Many cells are asymmetric in shape, with correct distribution of cellular structures and components achieved via a process known as cell polarization. For example, proper function of epithelial cells depends on the establishment of apical–basal polarity, governed by the action of various proteins that reorganize the cellular infrastructure and direct the trafficking of proteins and other molecules.

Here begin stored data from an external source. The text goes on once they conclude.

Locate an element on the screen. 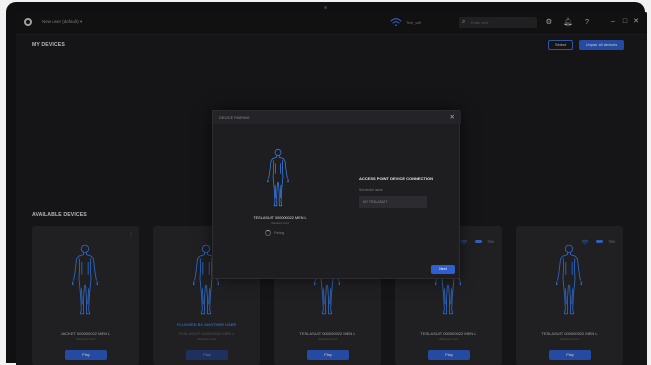  pairing-device-type: Wireless Cord is located at coordinates (280, 223).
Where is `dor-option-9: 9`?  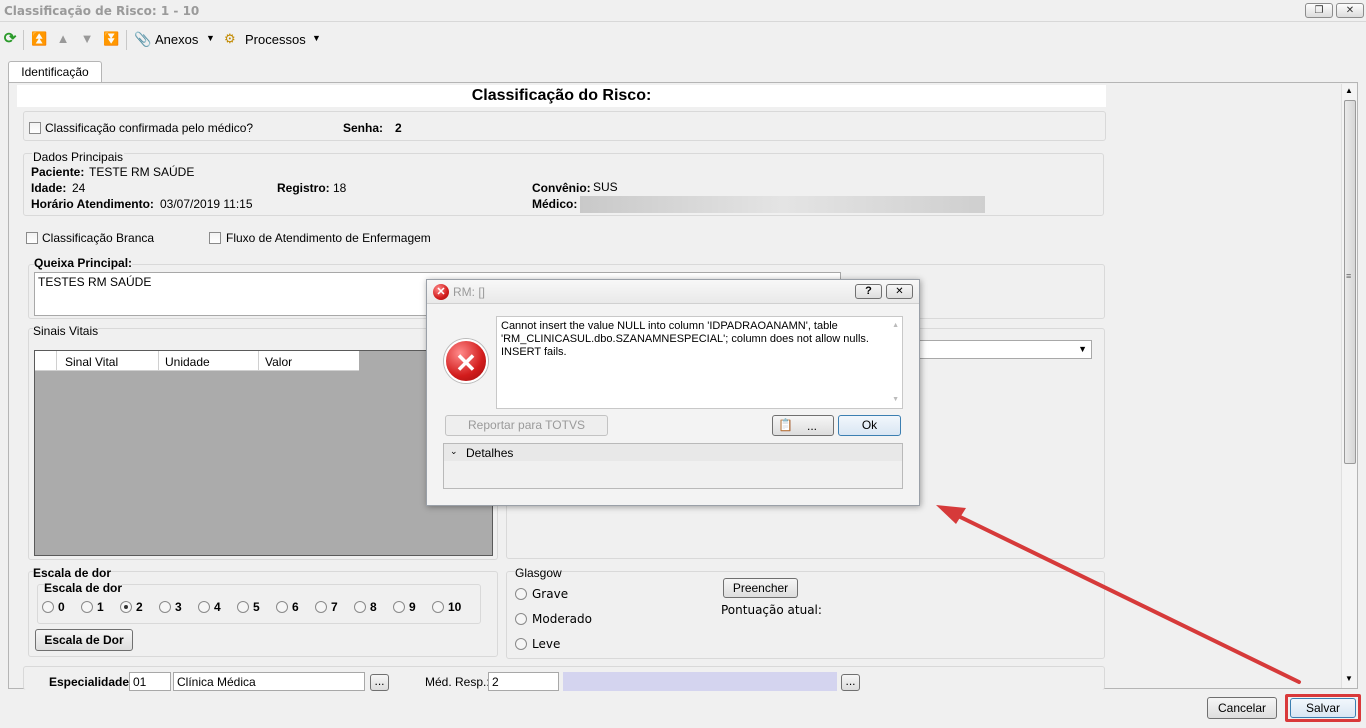
dor-option-9: 9 is located at coordinates (411, 607).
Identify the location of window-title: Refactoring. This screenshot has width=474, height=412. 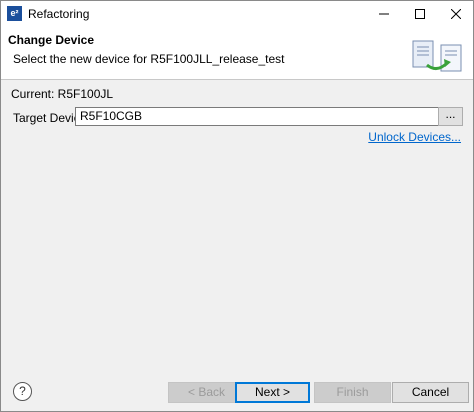
(59, 14).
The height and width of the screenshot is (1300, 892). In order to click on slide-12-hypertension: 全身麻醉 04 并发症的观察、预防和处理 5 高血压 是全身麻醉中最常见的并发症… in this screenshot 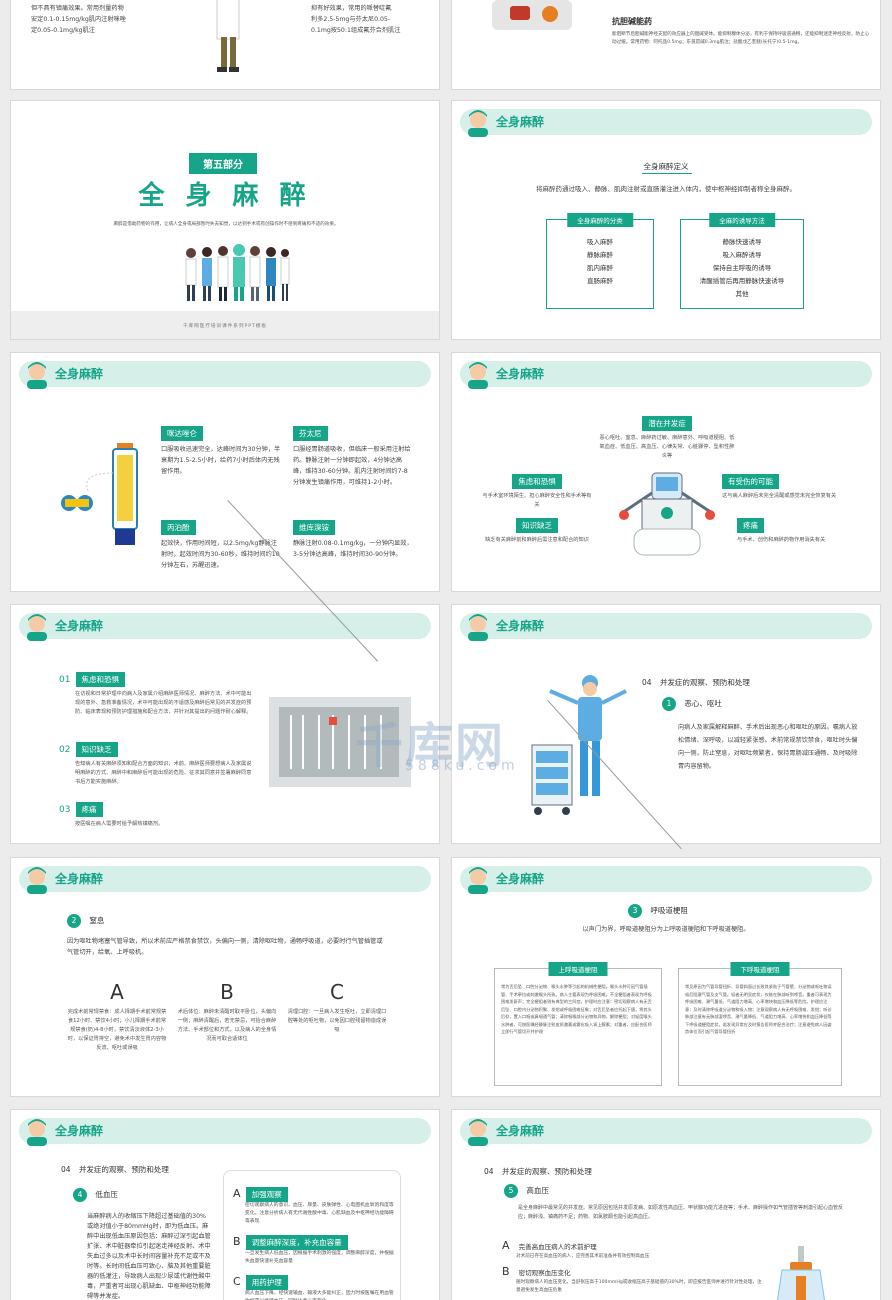, I will do `click(666, 1204)`.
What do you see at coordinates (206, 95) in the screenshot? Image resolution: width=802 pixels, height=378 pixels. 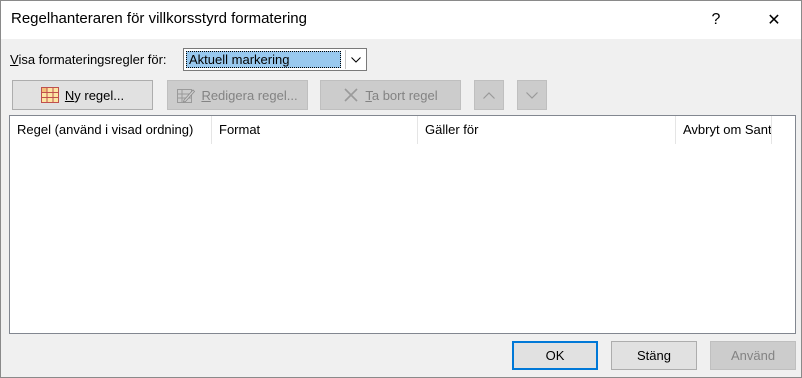 I see `edit-rule-accesskey: R` at bounding box center [206, 95].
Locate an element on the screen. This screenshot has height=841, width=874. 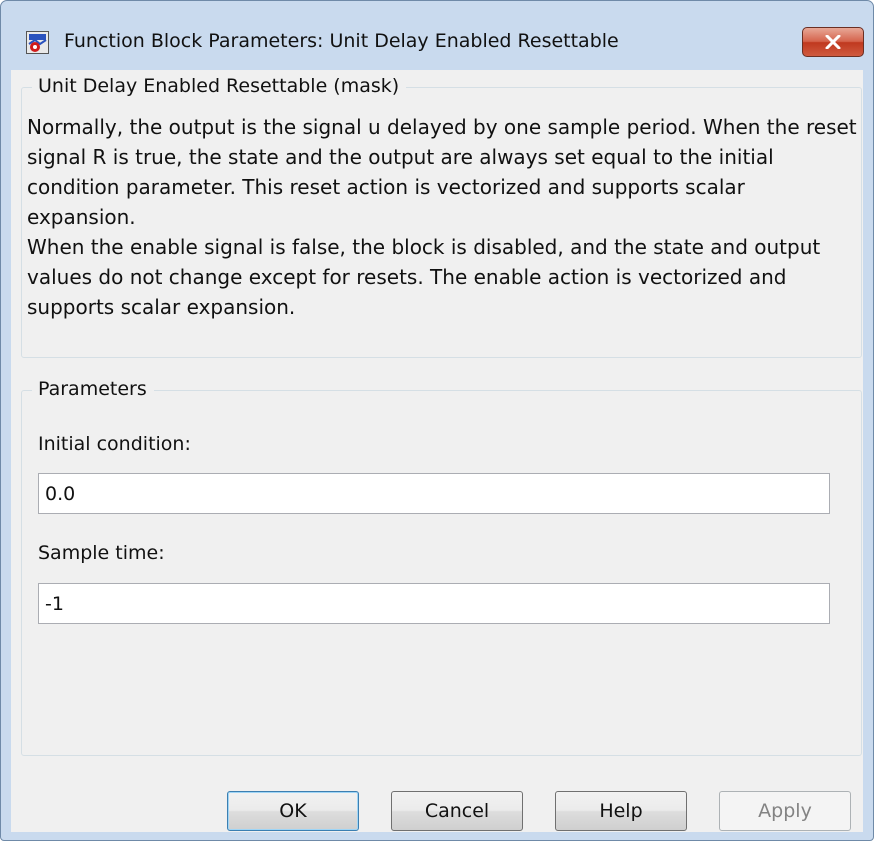
sample-time-input is located at coordinates (434, 604).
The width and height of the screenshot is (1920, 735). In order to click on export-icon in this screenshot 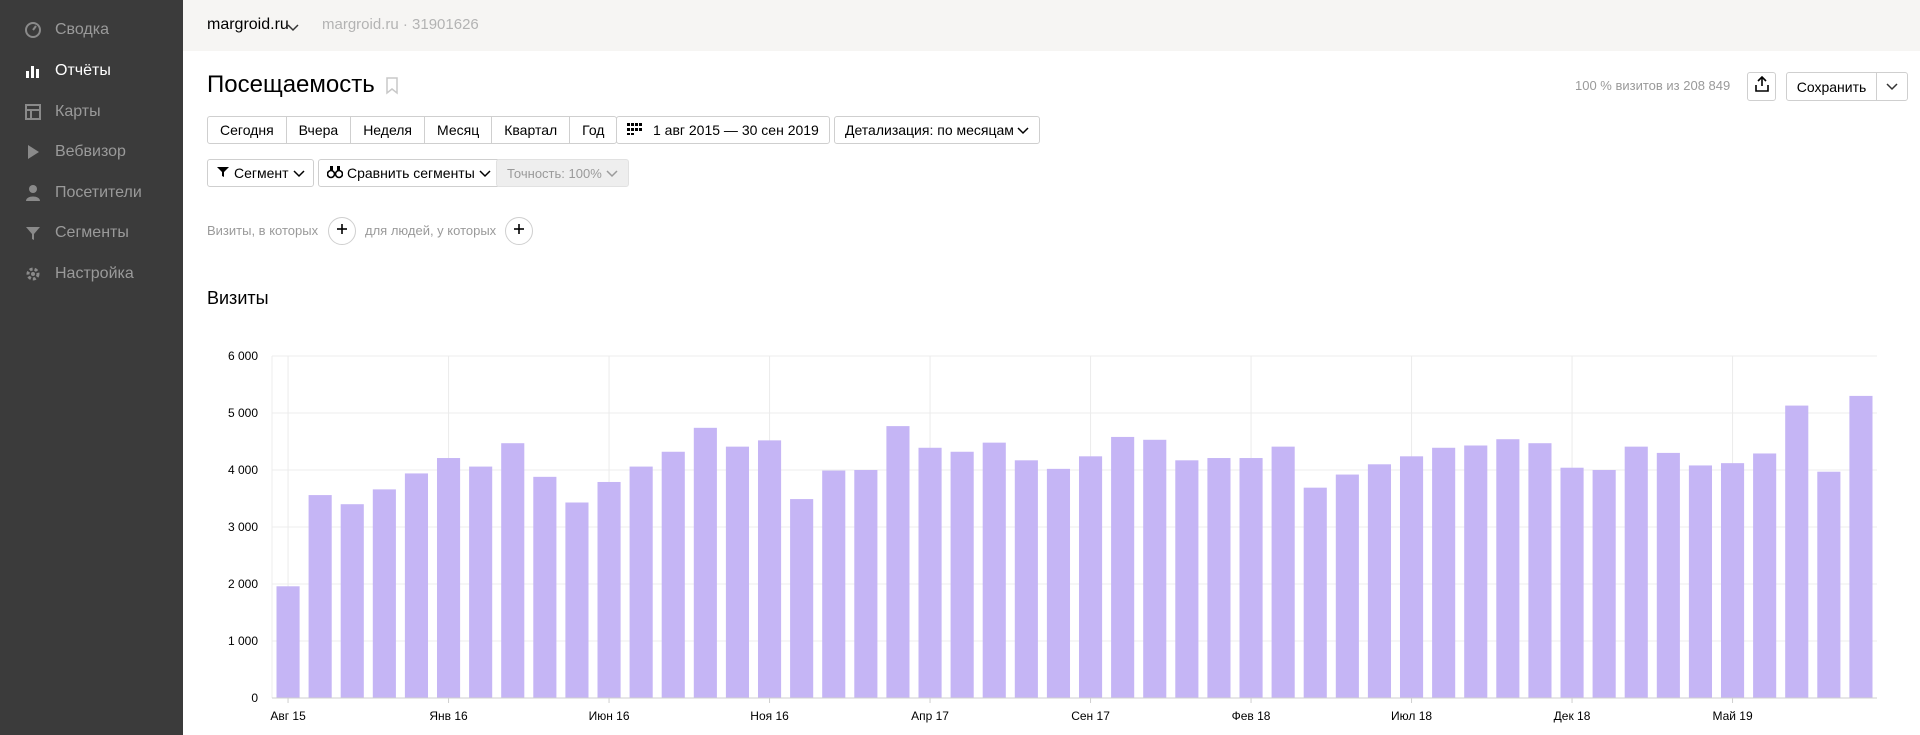, I will do `click(1762, 86)`.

Epithelial polarization is facilitated in part by the protein Scribble (Scrib) and its binding partners, and these factors also participate in the regulation of cell migration in mammalian cells. Both of these processes are also believed to depend on a cellular network of ‘intermediate filaments’ (IFs). “IFs can be linked to actin and microtubule filaments by cross-linker proteins, and work in concert with these other cytoskeletal networks to provide, among other functions, mechanical strength to the cell,” explains Walter Hunziker of the A*STAR Institute of Molecular and Cell Biology, Singapore.
Recent experiments by Hunziker’s team yielded the intriguing finding that Scrib localizes to these IFs, and subsequent work from his team has revealed that this co-localization appears to play an important role in helping cells to achieve the orientation-specificity needed for polarization and migration. They found that Scrib associates with vimentin, a core IF component, in cultured vascular and kidney epithelial cells, with this co-localization most apparent at cell–cell junctions and filaments projecting from the periphery of the nucleus. Protein–protein binding experiments confirmed that Scrib specifically interacts with both vimentin and keratin-18, another IF protein. “This was a novel finding,” says Hunziker, “as no polarity regulators had been reported to associate with IFs.”
There are important functional consequences to these interactions; cells lacking expression of either Scrib or vimentin exhibited similar defects in their capacity for directed migration (Fig. 1). These cells also appeared highly disorganized in culture, providing additional evidence that these genes work collaboratively to help cells orient themselves by promoting normal adhesion.
Subsequent experiments revealed that Scrib expression levels were closely correlated with those of vimentin, and that this IF protein helps Scrib execute its regulatory activities by stabilizing and protecting it from degradation. In fact, IFs have recently been shown to contribute to the stability of a wide variety of other proteins, including Albatross, another regulator of polarity. Hunziker and his co-workers now hope to get a better sense of how IFs and Scrib coordinate adhesion and motility in real-time. “We plan to look into the spatiotemporal dynamics of this interaction through live-cell imaging techniques,” he says.
The A*STAR-affiliated authors in this highlight are from the Institute of Molecular and Cell Biology.